Saturday, January 15, 2022

A Confused Europe

Three Kings Parade

In this week's Camino a Ítaca, travel returns. But it's a return like no other...a dystopian world of conflicting messages that alarm and confuse the traveler, mostly for no reason. Click over to read the original in el HOY in Spanish or read the English version below. (PDF en castellano abajo)

It always catches me off guard no matter how many times I experience it. We had dropped through the thick yellowish smog covering Madrid and coasted into Barajas just after the New Year when I heard it once again. Amidst the flight attendant’s increasingly exasperated pleading with heedless Germans to please remain seated, there they were: Christmas carols. The heady mix of her frustrated pleas and the complete disregard of some of the Germans as they fell over each other with each bump, mixed with Mariah Carey telling me that all she wanted for Christmas was me, made the scene even more surreal. We had boarded a plane in 2022 in Dusseldorf and there in Madrid we had been thrown back in time to Christmas 2021. It was the holidays on repeat.

It’s actually one of the things I truly admire about Spain. This ability to maintain its singularitywhile adapting and molding itself to our globalized world. Apart from a few crazy loons who insist that Islam was the only imported religion from the Middle East, the vast majority of the people here are able to synthesize Santa with the Three Kings, just as easily as they accept whipped cream on their roscon de reyes or Frank Sinatra singing about White Christmases alongside the eerie soundingchildren singing about fish drinking in the river. But even if I do admire it, it does take me by surprise every year.

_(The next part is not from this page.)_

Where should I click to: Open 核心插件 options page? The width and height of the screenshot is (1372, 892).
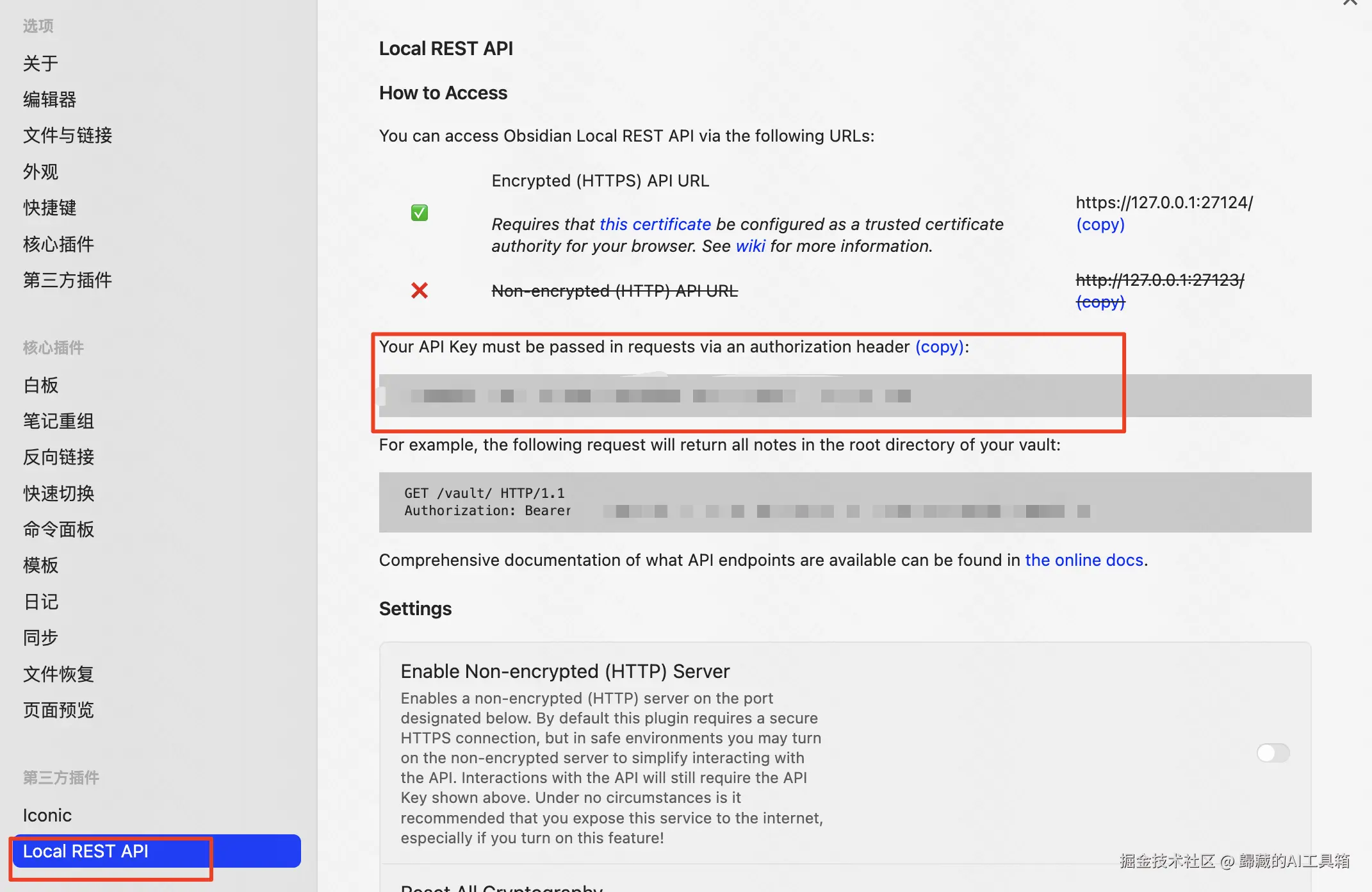pos(58,244)
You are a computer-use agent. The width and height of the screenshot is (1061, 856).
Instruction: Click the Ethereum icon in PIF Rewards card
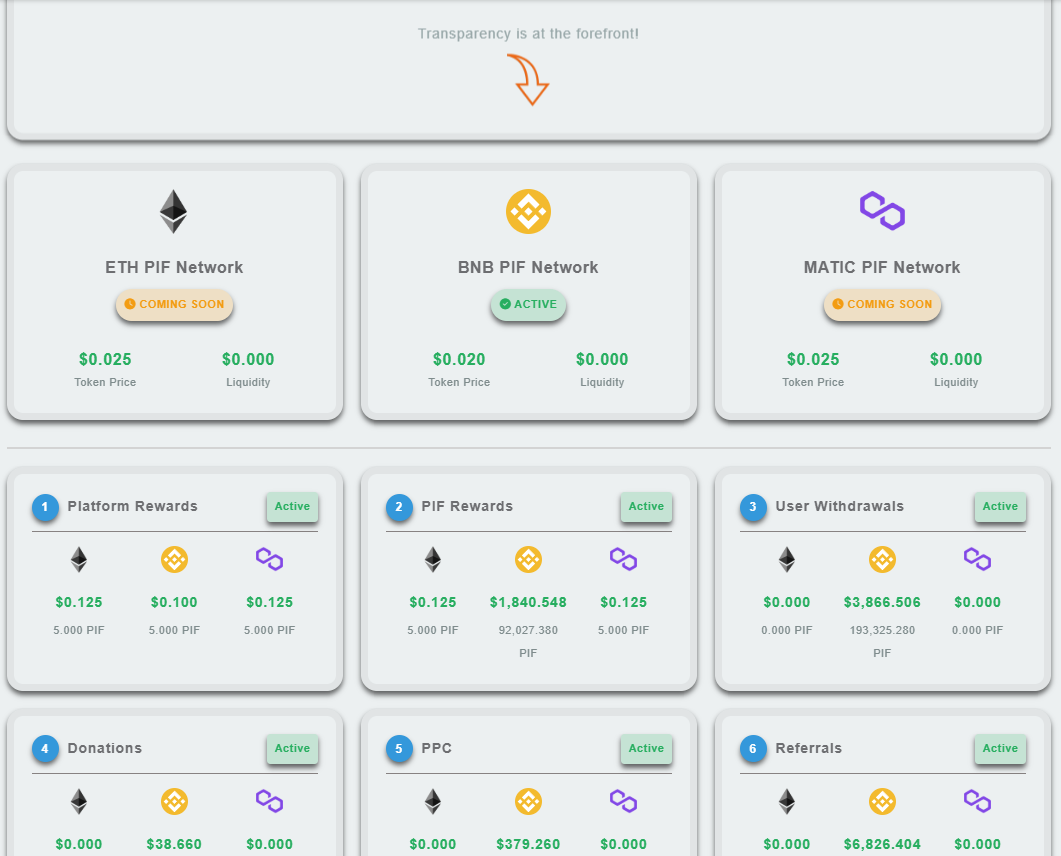pyautogui.click(x=432, y=560)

And last year was like no other. Traveling during the reign of omicron has been bizarre. I first sensed it as we checked our luggage and saw the fear in the flight attendants’ eyes as they nervously flicked through a photocopied bunch of sheets stating the different restrictions that awaited each passenger at their final destination. The usually routine question, “Where are you flying to?” never held so much hidden meaning. The questioning continued. Do you need a test? Do you have a COVID passport? Did you wash your hands after using the bathroom? I began to envision an emergency team in full PPE gear awaiting us in Germany that would put us through all kinds of tests, but once again, my imagination was completely off the mark.

On arrival the only thing we were met with was my brother-in-law telling us that we were lucky, in two days’ time the Germans were going to enforce a quarantine for travelers coming from Spain. No PPE emergency teams, no tests, just our luggage awaited us.

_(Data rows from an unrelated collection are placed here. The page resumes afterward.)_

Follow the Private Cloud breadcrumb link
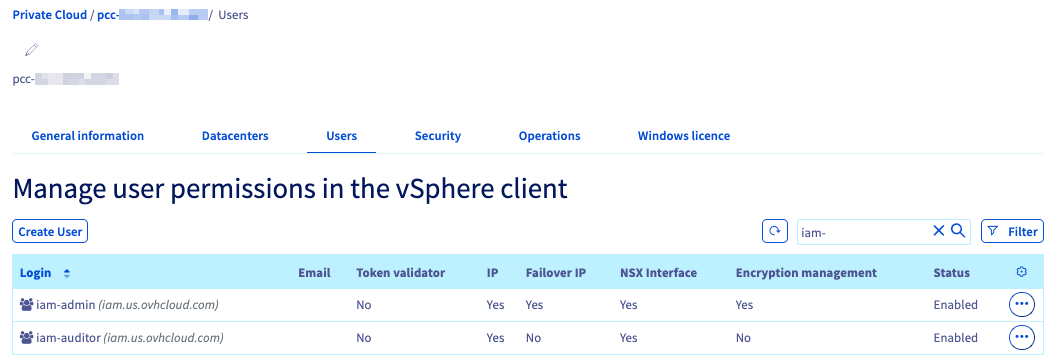 (x=50, y=14)
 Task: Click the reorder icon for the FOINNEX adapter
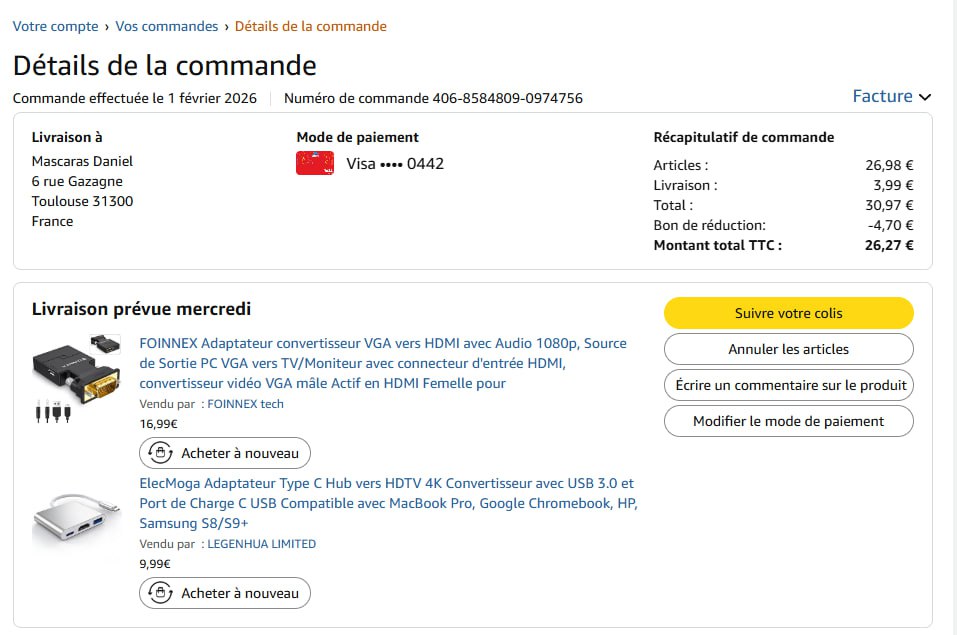(159, 453)
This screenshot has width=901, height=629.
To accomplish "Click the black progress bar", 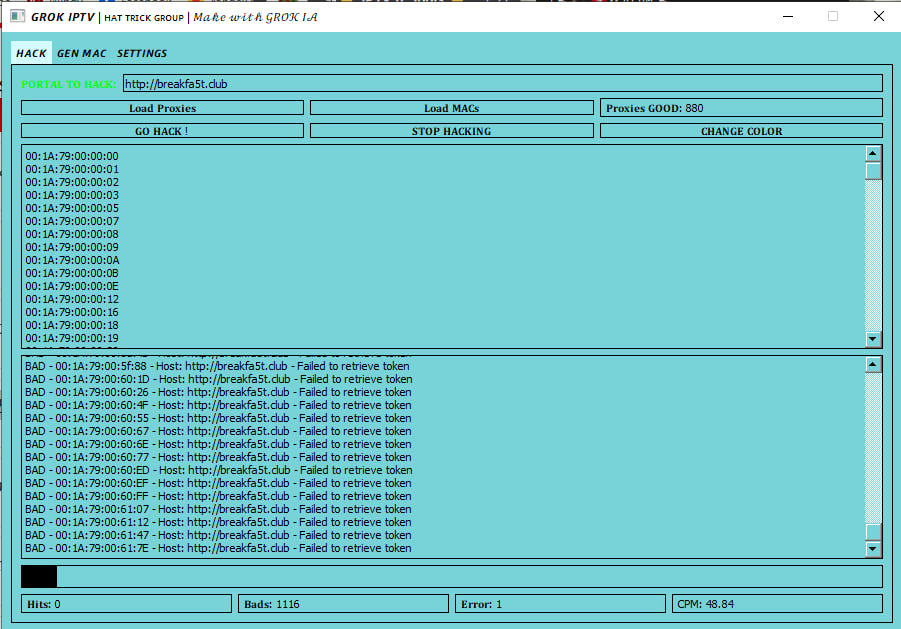I will pyautogui.click(x=40, y=576).
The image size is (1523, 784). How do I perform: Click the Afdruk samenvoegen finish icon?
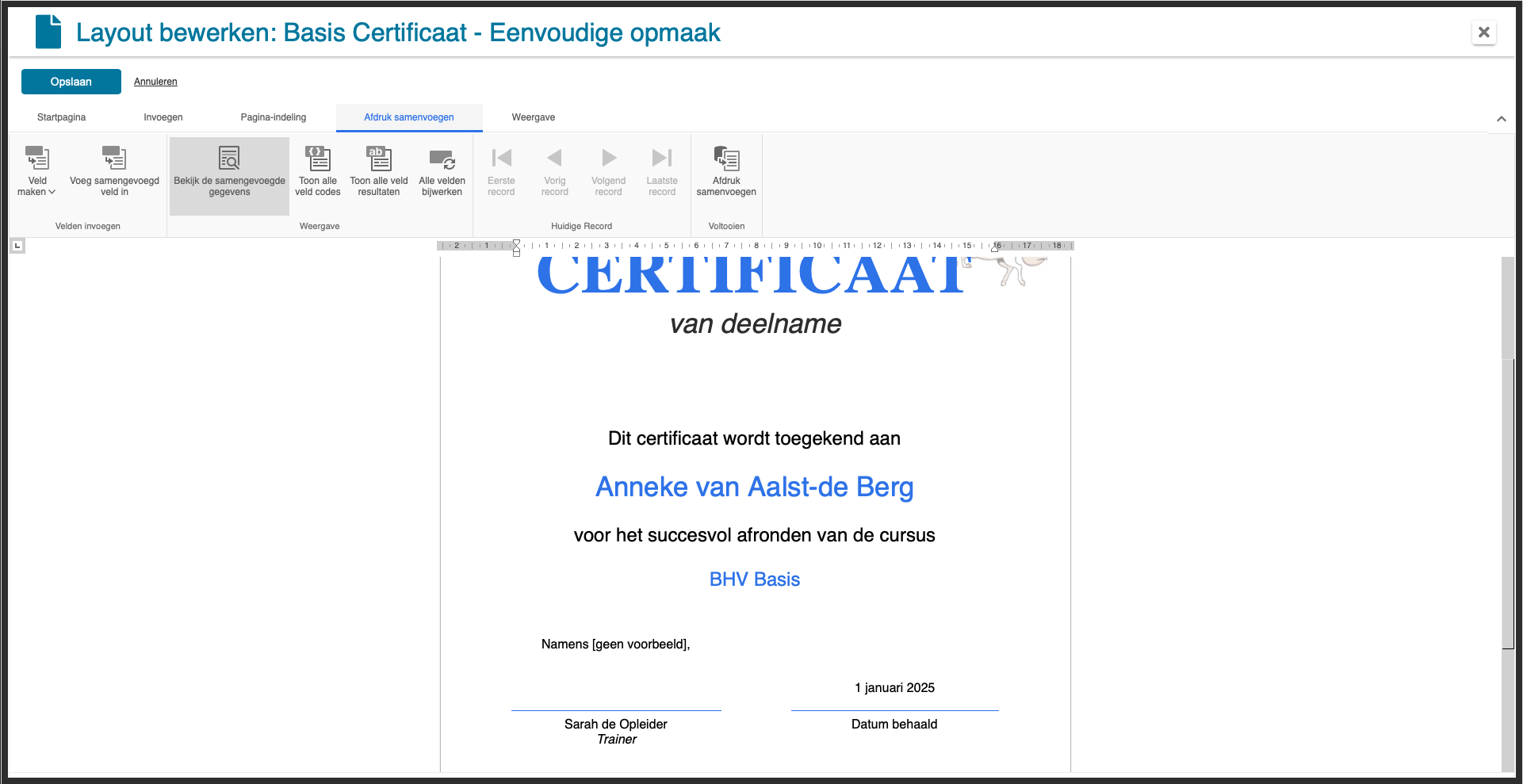[726, 159]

My holiday travels took me across Germany and then I crossed into Poland and there protocols and routines changed again. After landing, I was asked to show my QR code for my vaccination passport, but they didn’t check it against any ID. As it was in Spanish, it could have been an ad for Mercadona for all they knew.

And it’s precisely that, these constant changes. All of these incongruities drive the distrusting to disbelieve, to reject science and to not get vaccinated. This constant improvisation makes me wish that when we landed another song was playing. A song that somehow fast forwarded us ahead to when this pandemic was well behind us.